Краткое задание 1:
Преобразуйте в список JSON из строк все строки перечня начиная со строки, содержащей "loud [340, 724]", и до конца перечня включительно, по одной строке на элемент списка и без пустых строк. Изображения в ответ не включайте.

Фрагмент документа:
********
Голубая дивизия. Военнопленные и интернированные испанцы в СССР
Шрифт:
Пелайо и Родригесу удалось преодолеть реку, но Диес утонул.
«Мы были первыми беглецами из этой проклятой Голубой Дивизии», – говорит Пелайо. Он пишет, что затем сотрудничал с русскими: участвовал в подготовке пропаганды против Дивизии и в допросах военнопленных. Мы находим и других испанцев, которые отправлялись в СССР, среди них Веласко, который в это время был сержантом. Свои заявления, сделанные в СССР, он заканчивает следующими словами: «Я считаю, что Голубую Дивизию нужно проклинать тысячу и один раз, как и ее создателей, как и огромное большинство тех, кто входит в ее ряды. Но в этой Дивизии было маленькое ядро антифашистов, друзей СССР. К сожалению, еще осталось немало людей, которые об этом не знают».
Из различных источников о Голубой Дивизии известно, что несколько дезертиров были расстреляно, и бывшие дивизионеры склонны считать, что некоторые дезертиры не имели идеологических мотивов, но не вынесли грубости своих начальников.
Многие бывшие дивизионеры, – пишет Араса, – помнят призывы и информационные обращения. Некоторые даже помнят имя «Радио Карнисеро», не зная происхождения этого названия, которое было ничем иным как фамилией Феликса Карнисеро (С. 344), который часто обращался к ним по громкоговорителю; по большей части обращения содержали призывы переходить на советскую сторону. Помимо Карнисеро постоянно обращались по громкоговорителям Викториано Алано и Хосе Вера,
Советские не давали особых преимуществ этим дезертирам, несмотря на их добровольное сотрудничество. Карнисеро и его товарищи имели относительную свободу, пока работали на пропаганду на фронте, но после того как Франко отозвал Голубую Дивизию, русские интернировали их в концентрационных лагерях вместе с остальными испанцами, и хотя они в лагере имели некоторый должностной статус, но тоже были военнопленными.
В таком же, если не большем, заблуждении пребывали Вентура Гонсалес и Мануэль Альварес, два других дезертира из Голубой Дивизии. Они не переходили советской линии фронта, а присоединились к партизанам, которые действовали в немецком тылу, и долгое время сражались в партизанском отряде против нацистов. Когда много позже в результате советского наступления территория была освобождена, партизаны вошли в состав советских частей, а двое испанцев были отправлены в концентрационный лагерь как враги и провели там годы.
Такое проявление абсолютного недоверия с трудом переносилось частью сотрудничавших с русскими интернированных. Некоторые из них – Франсиско Мене, Антонио Сохо или Мануэль Перес – страдали до такой степени, что впали в психическое расстройство и были отправлены в психиатрические лечебницы; другие, как Леопольдо Саура, умерли от тоски. Подобные проблемы коснулись и некоторых военнопленных антикоммунистов, но относительно них позиция советских властей более понятна.
Араса подробно рассказывает о Сесаре Асторе, который был в испанскую гражданскую войну в народной милиции, воевал на Арагонском фронте. Потом он стал карабинером и к концу войны – капитаном. Был в тюрьме «год, три месяца и четыре дня», после чего был выпущен на «ограниченную свободу». Она заключалась в том, что он не мог удаляться больше чем на установленное расстояние от места проживания и обязан был периодически являться в жандармерию или полицию.
********
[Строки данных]
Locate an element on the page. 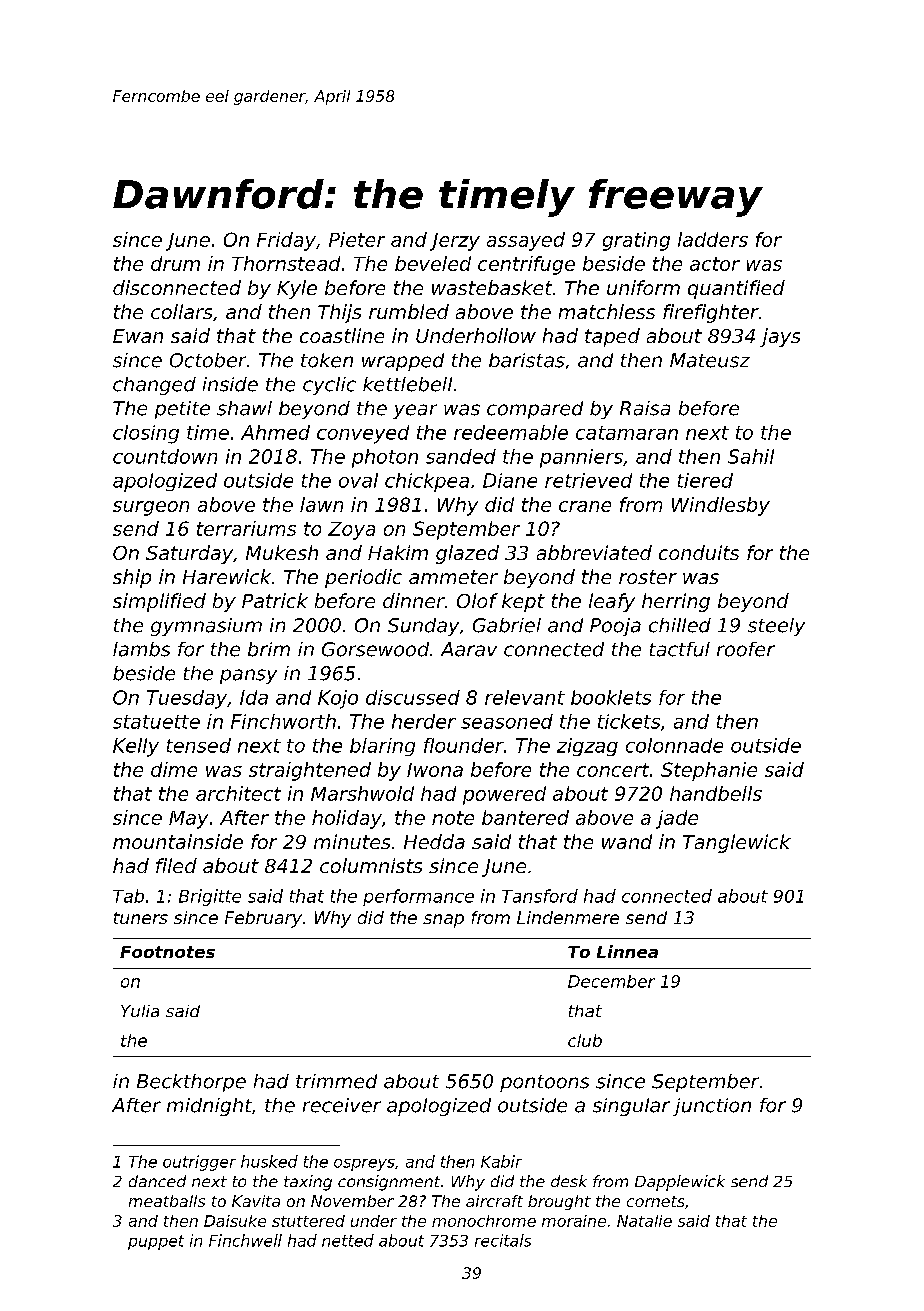 The height and width of the page is (1311, 924). trimmed is located at coordinates (336, 1081).
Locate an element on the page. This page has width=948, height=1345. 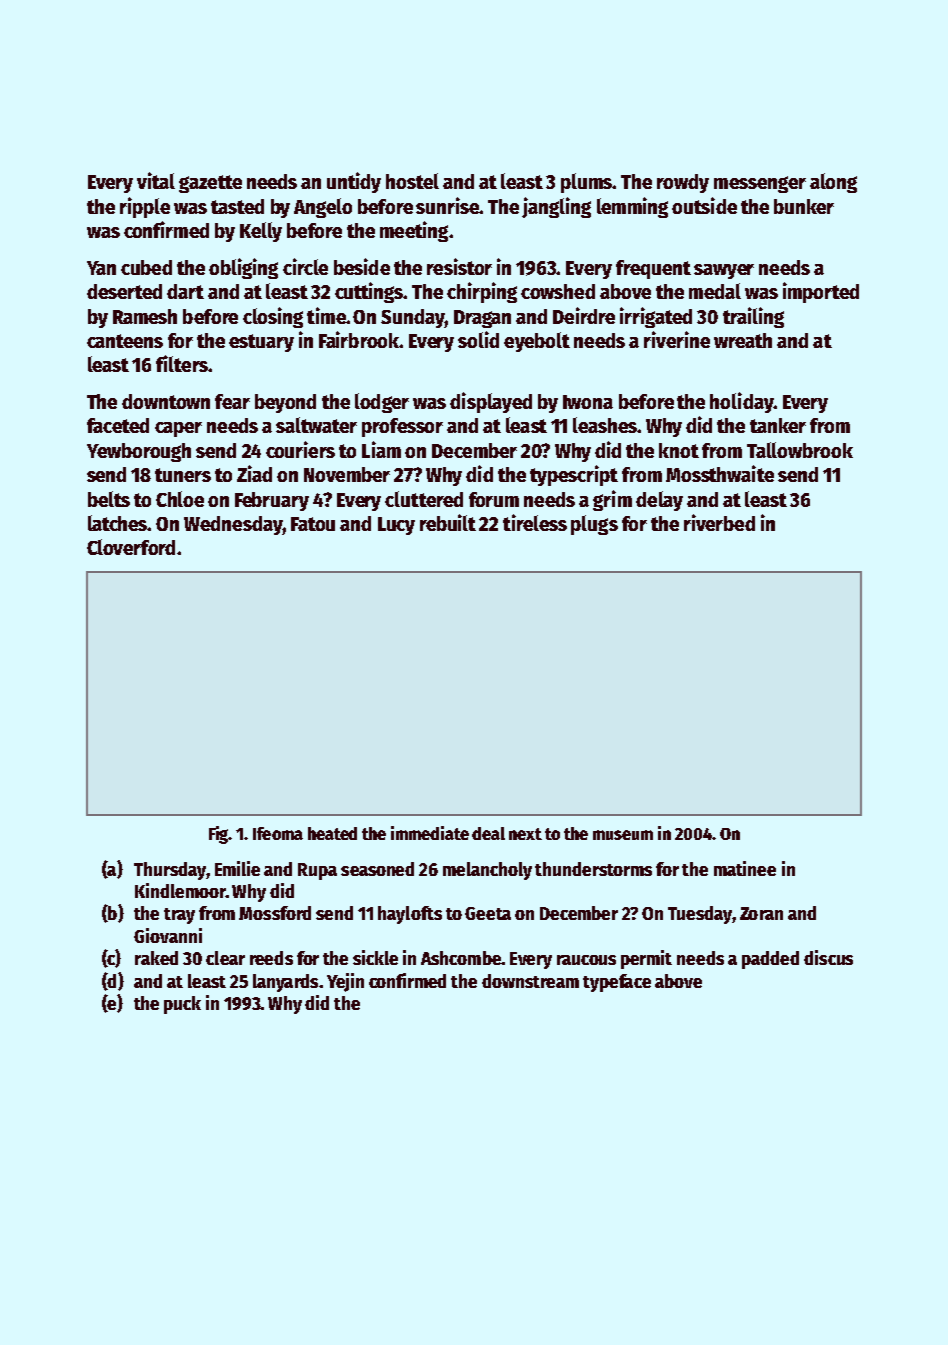
knot is located at coordinates (679, 450).
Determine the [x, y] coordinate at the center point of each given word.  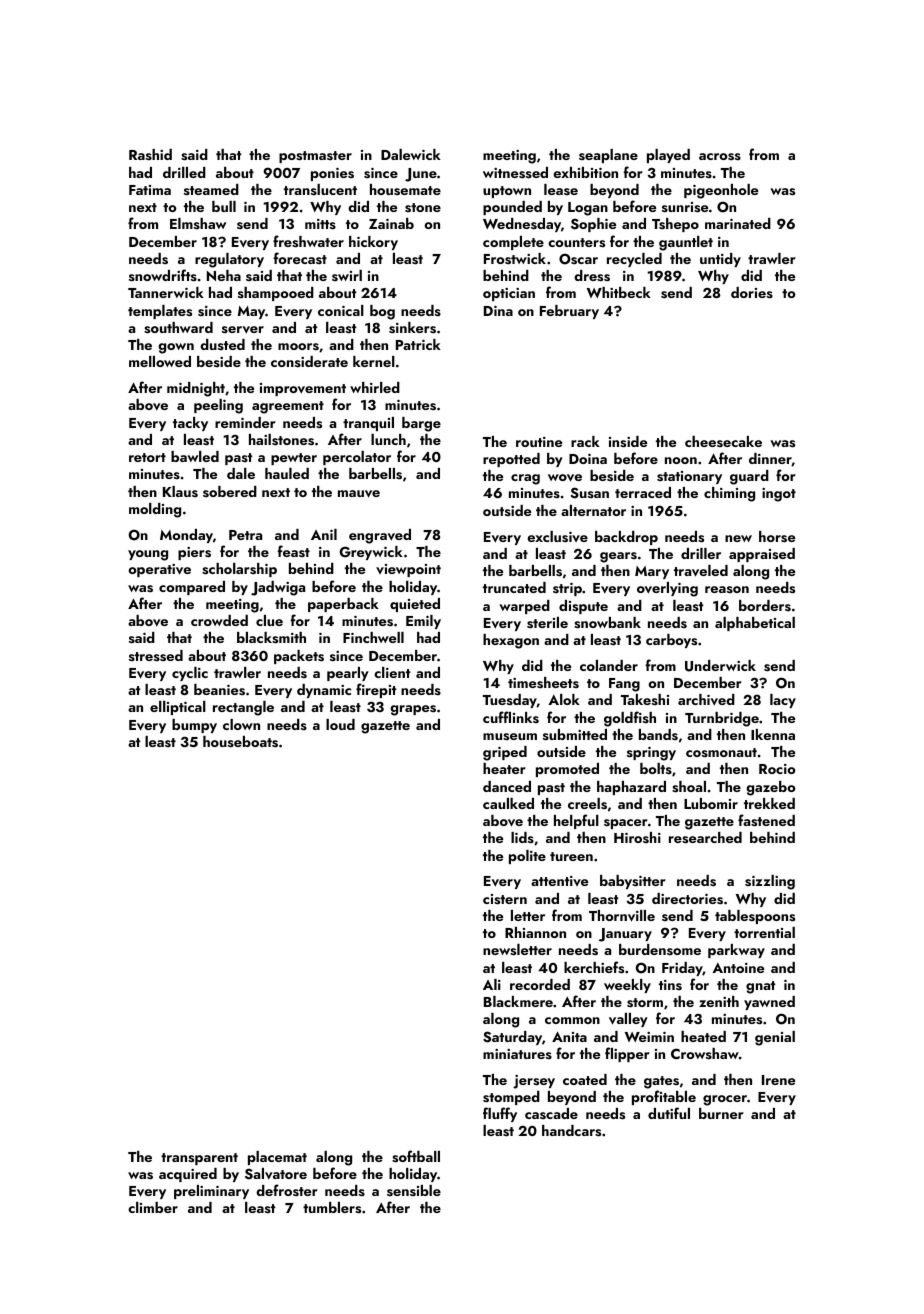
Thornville [622, 916]
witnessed [515, 173]
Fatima [150, 190]
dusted [222, 344]
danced [507, 786]
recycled [634, 260]
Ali [492, 984]
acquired [188, 1175]
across [720, 157]
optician [509, 294]
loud [340, 724]
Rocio [777, 769]
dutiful [669, 1113]
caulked [508, 803]
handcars [571, 1131]
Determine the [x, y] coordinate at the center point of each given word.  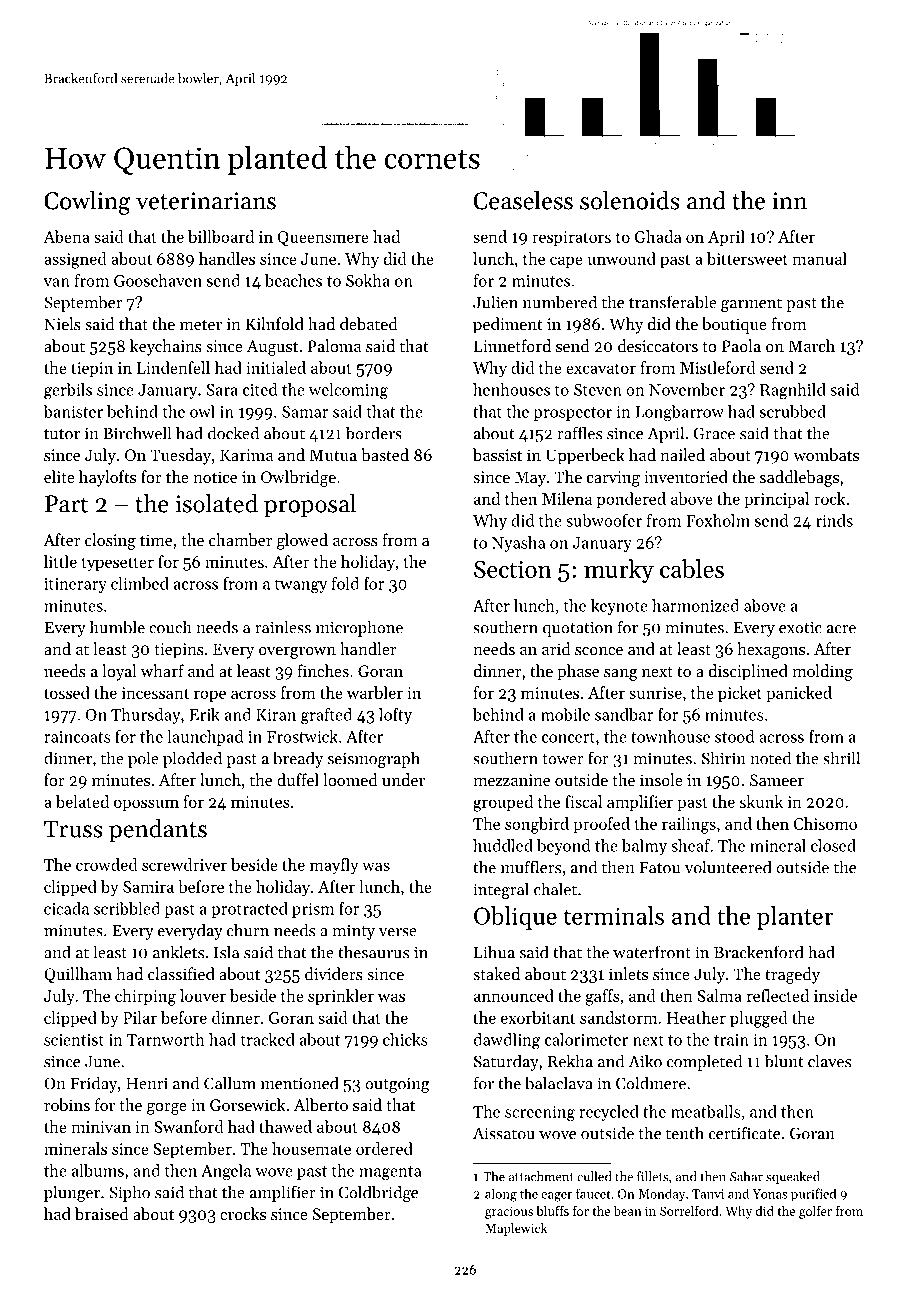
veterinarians [206, 201]
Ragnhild [793, 391]
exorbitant [538, 1017]
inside [835, 995]
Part [66, 504]
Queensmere [323, 238]
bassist [497, 454]
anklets [178, 952]
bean [628, 1211]
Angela [226, 1172]
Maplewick [516, 1229]
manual [819, 258]
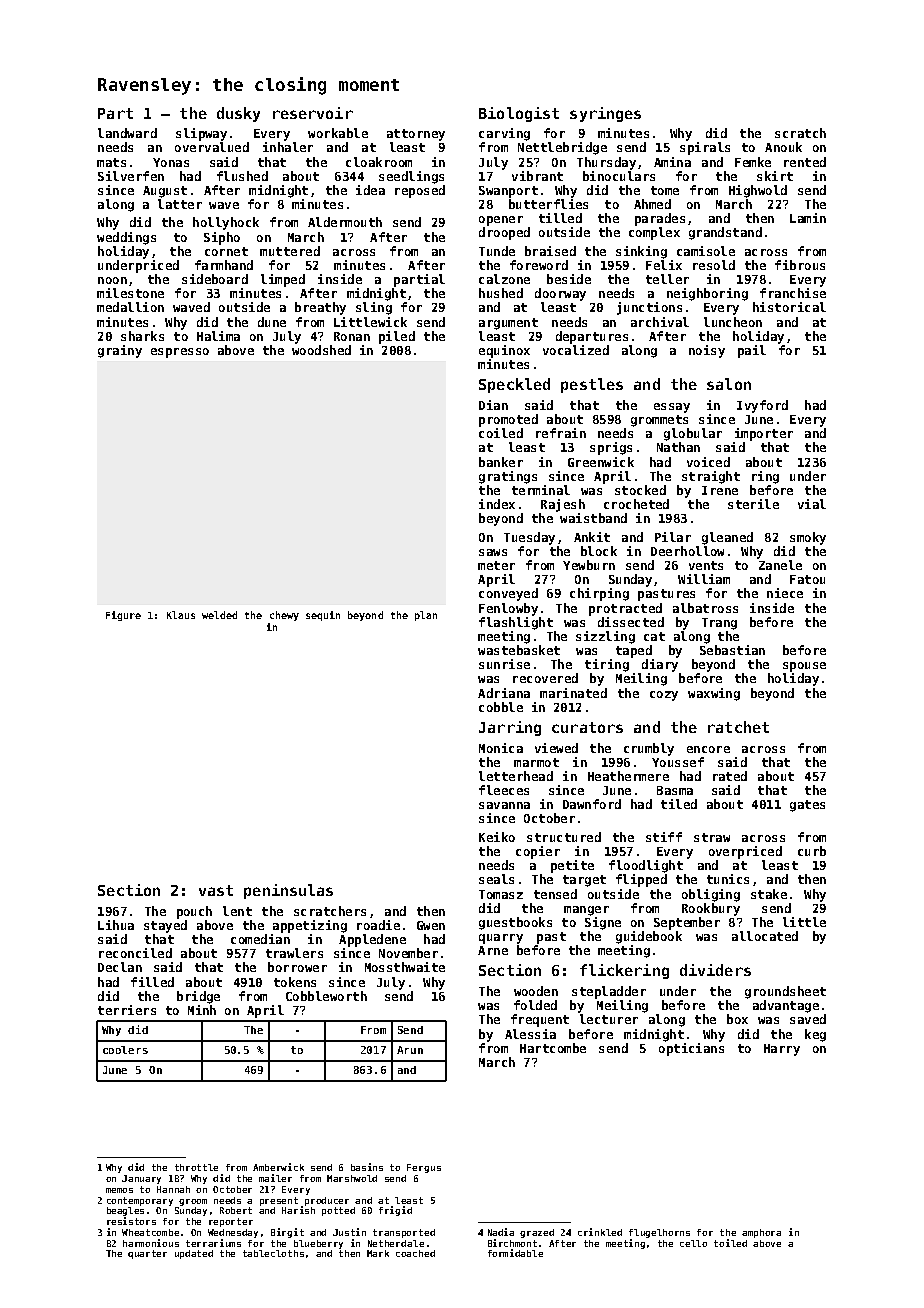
********
Краткое задание 2:
Чем, согласно фрагменту о Голубой дивизии, объясняется название «Радио Карнисеро», которое помнили бывшие дивизионеры?

Ожидаемый ответ 1:
[
  "loud [340, 724]",
  "Rocio [777, 769]",
  "dutiful [669, 1113]",
  "caulked [508, 803]",
  "handcars [571, 1131]",
  "Determine the [x, y] coordinate at the center point of each given word.  ",
  "veterinarians [206, 201]",
  "Ragnhild [793, 391]",
  "exorbitant [538, 1017]",
  "inside [835, 995]",
  "Part [66, 504]",
  "Queensmere [323, 238]",
  "bassist [497, 454]",
  "anklets [178, 952]",
  "bean [628, 1211]",
  "Angela [226, 1172]",
  "Maplewick [516, 1229]",
  "manual [819, 258]"
]

Ожидаемый ответ 2:
Это название происходило от фамилии Феликса Карнисеро, который часто обращался к дивизионерам по громкоговорителю. Его обращения по большей части содержали призывы переходить на советскую сторону.